Athens News
- Type: Weekly newspaper
- Format: Tabloid
- Owner: Myenpi Publishing
- Editor: Ioanna Papadimitropoulou
- Founded: 1952
- Ceased publication: 2012
- Headquarters: Athens, Greece

= Athens News =

English-language Greek newspaper

Athens News was an English-language newspaper published in Greece. The paper had regular sections covering aspects of Greek news such as politics, social issues, business, arts & entertainment and sports, as well as international news. Features included analysis of domestic and foreign affairs by leading academics and experts, humour columns and reader contributions. During the dictatorship, Athens News was a leading voice against the junta, and its publisher Yannis Horn was jailed and threatened by the dictators.

==History==
Athens News was founded by Yannis Horn, brother of Dimitris Horn, and first appeared on 29 January 1952. It closed down permanently in March 2013, after a long period of economic problems, making it a victim of the Greek crisis.

In 1993, Athens News was redesigned and revamped when it was acquired by the Lambrakis Foundation, a non-profit research centre specialising in education. As such, it formed part of the Lambrakis Press Group.

It was the first Greek newspaper to be published on the internet - an online edition appeared in 1995.

In 2001, after 49 years as a daily, the Athens News became a weekly, appearing on Fridays.

In October 2008, the paper was acquired by Myenpi Publishing.

===History against the dictatorship===

The 1973 Chinese edition of Athens News mocking the political situation in Greece during the Papadopoulos dictatorship.

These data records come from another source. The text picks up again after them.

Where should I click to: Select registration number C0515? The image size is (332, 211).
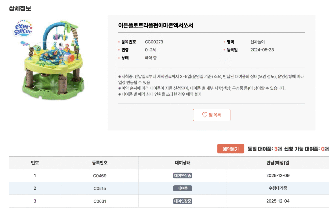(x=100, y=188)
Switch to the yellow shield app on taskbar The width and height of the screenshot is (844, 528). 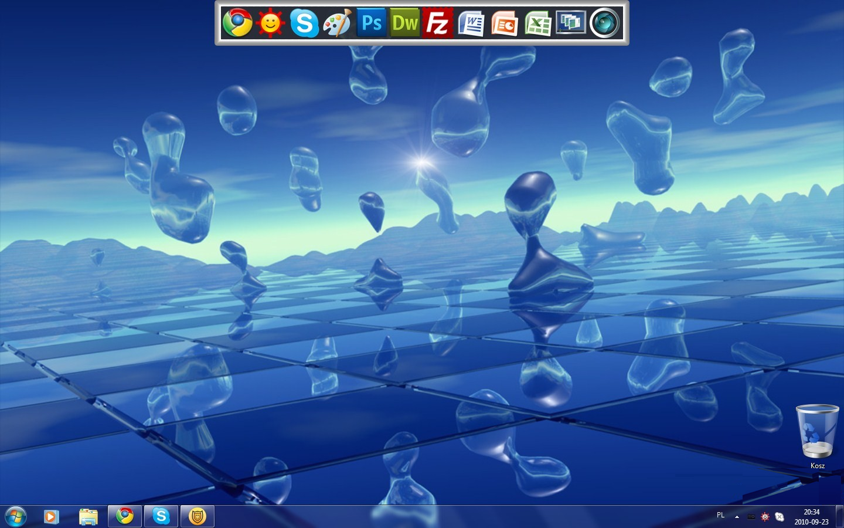[198, 516]
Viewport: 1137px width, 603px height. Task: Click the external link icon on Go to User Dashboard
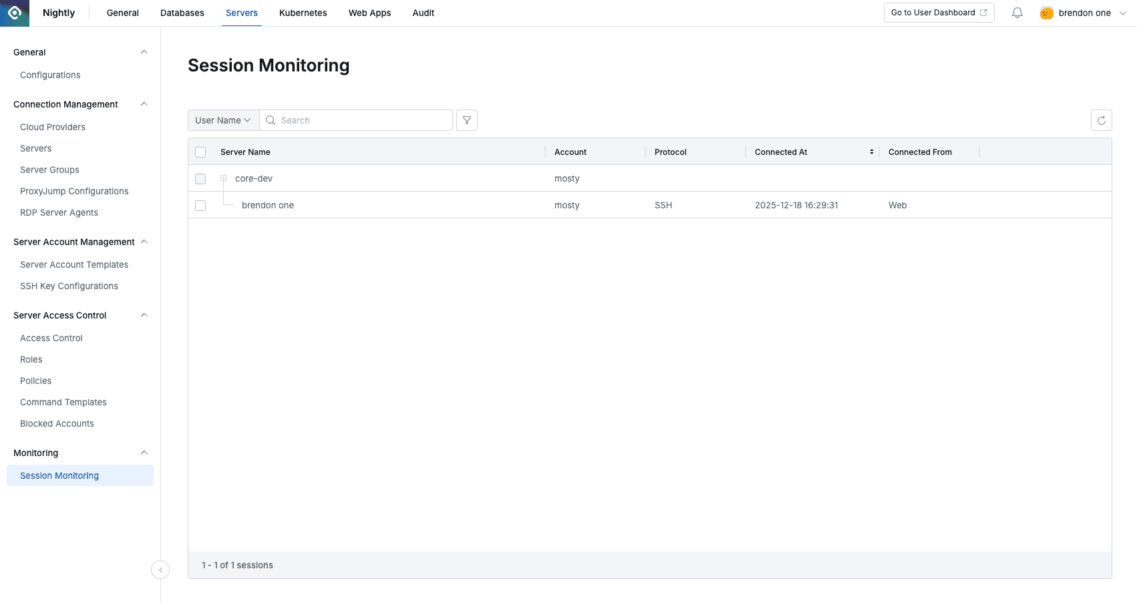click(x=983, y=12)
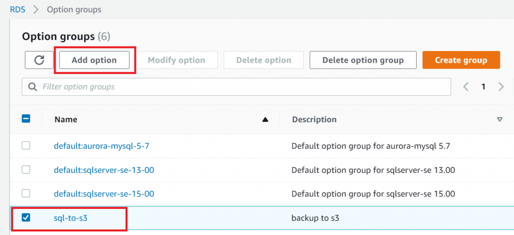Check the default:sqlserver-se-15-00 row checkbox
Viewport: 514px width, 235px height.
[x=26, y=193]
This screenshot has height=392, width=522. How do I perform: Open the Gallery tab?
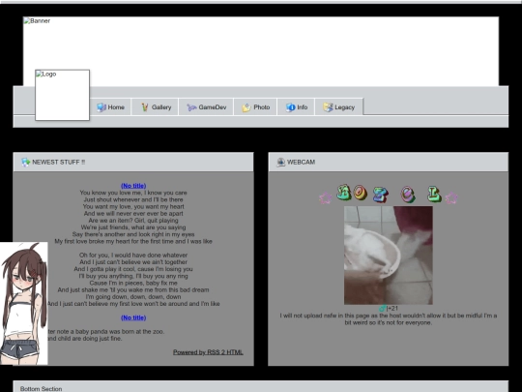pos(155,107)
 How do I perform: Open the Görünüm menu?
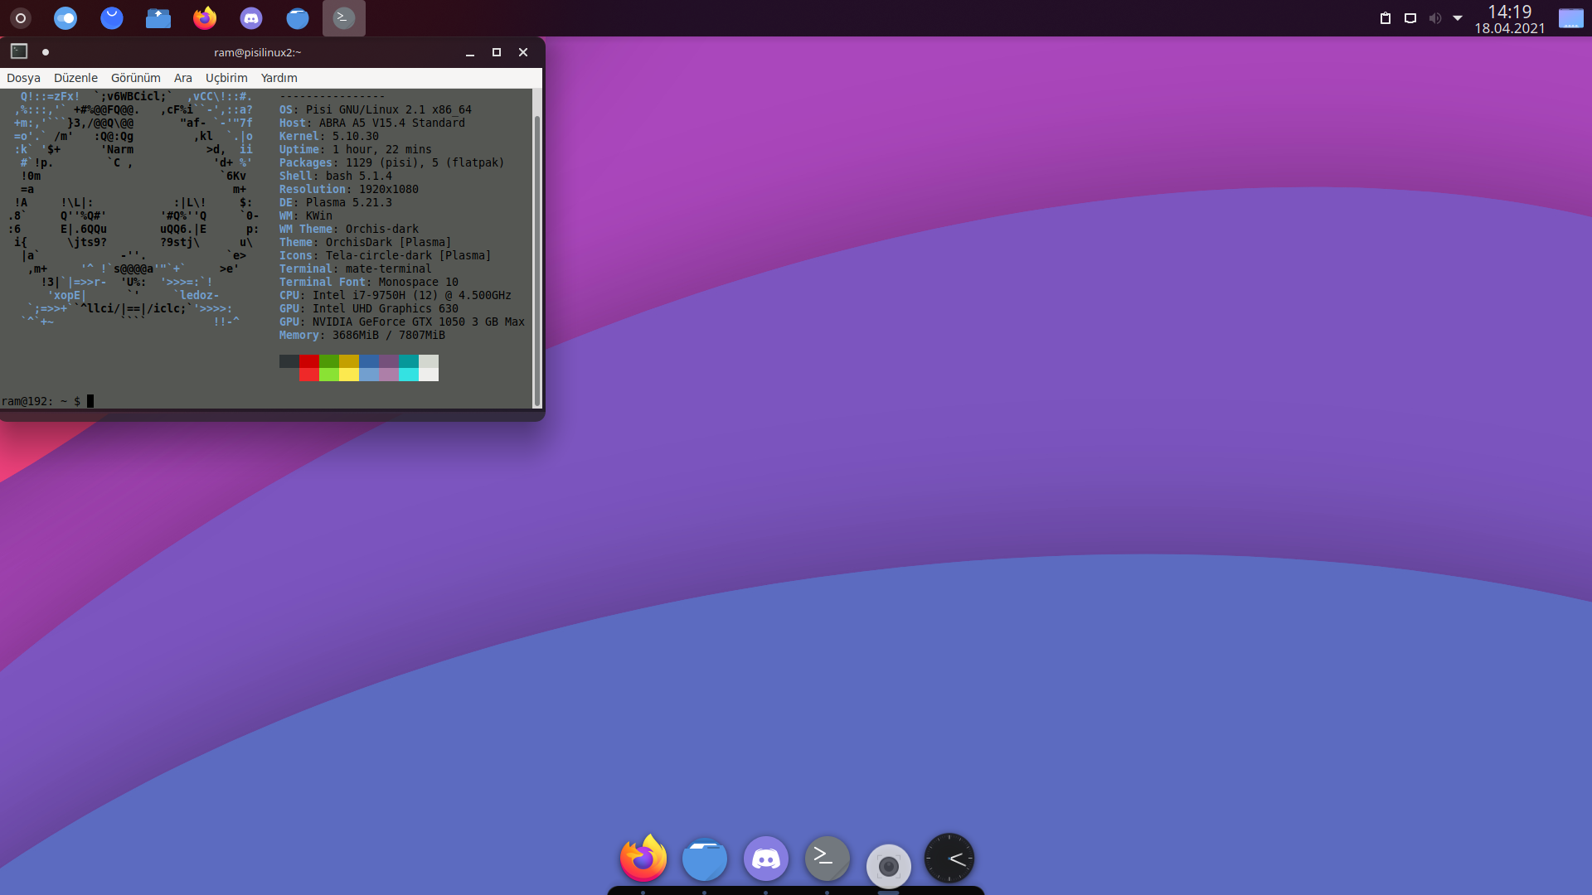(135, 78)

The editor changed his Greek name "Yannis Horn" to its pseudo-Chinese version "Ya – nih orn", and it is visible on the page.

In October 1971, Athens News publisher Yannis Horn was arrested and jailed for writing an article against the junta after a visit to Athens by US vice-president Spiro Agnew. The title of the article was "Βόμβες και επιστρατευμένοι μαθητές υποδέχονται τον Άγκνιου" (Bombs and recruited students greet Agnew).

In 1973, Horn published an article under the title "Η πολιτική κατάσταση στην Ελλάδα σήμερα" (The political situation in Greece today). The article was written in Chinese. Horn did not speak Chinese, but he copied a random article from a Chinese newspaper that he had seen that day, and he changed his Greek name "Yannis Horn" to its pseudo-Chinese version "Ya – nih orn". He was arrested for the publication of the article, and was told by a junta official that if he were ever to be caught again [by the junta official] he would be converted to soap. Yannis Horn did not know the meaning of the Chinese text that he put on the front cover of his newspaper, so he went to a Chinese restaurant in Athens and asked the owner to translate it for him. The owner, however, was a Chinese-American and told Horn that he did not understand Chinese. It was later that Horn found out that the text was not from mainland China, but from a nationalist newspaper published in Taiwan.

In April 1973, Athens News, along with Bradini, and Thessaloniki, were the only newspapers in Greece to publish comments by Konstantinos Karamanlis criticising the dictatorship. The editions of all three newspapers were confiscated by the dictators.

==Reception==
Athens News has been described as "The main English-language newspaper, available in most resorts, is the Athens News, in colour with good features and Balkan news, plus entertainment and arts listings.". It has also been described as a "historic newspaper", and as "having written its own history [in the annals] of the Greek Press".

Rough Guides writes: "The online edition of the Athens News, Greece's longest-running, quality English-language newspaper with the city's top shows."

The book Transitions mentions that "Greece and the Mediterranean English-language newspapers such as The Athens News and The Portugal News may be helpful sources of job vacancies." Athens News is also cited in academic publications and books.

==Journalists and articles==
Articles and the journalists who wrote them for Athens News include:
- "The real unsung heroes" by Reuters correspondent Nick Michaelian.

- "All was not what it seemed in early junta days" by Australian journalist David Glass.
- "A long, happy summer night 30 years ago" by then The Times correspondent in Athens Mario Modiano.
- "The colonels' coup and the cult of the kitsch" by Diane Shugart.
- "Past present" by senior Greek journalist Dimitris Yannopoulos.

- "The boy who braved the tanks" by Albert Coerant, Belgian and Dutch TV correspondent in Greece during the junta.

==Editors==
- Yannis Horn (1952–1993)
- Nikiforos Antonopoulos (1993–1994)
- Ramolo Gandolfo (1994–2000)
- John Psaropoulos (2000–2009)
- Ioanna Papadimitropoulou (2009–present)

==Cessation of print and websites==
Since November 2012, Athens News has ceased operating, both the print edition and the website.

The blog for Athens News was declared defunct on 26 December 2010, but had evidently been defunct since some time in 2009. As of April 2013 the website still existed, but simply displayed a logo for the newspaper (and was apparently otherwise defunct, but not vacant).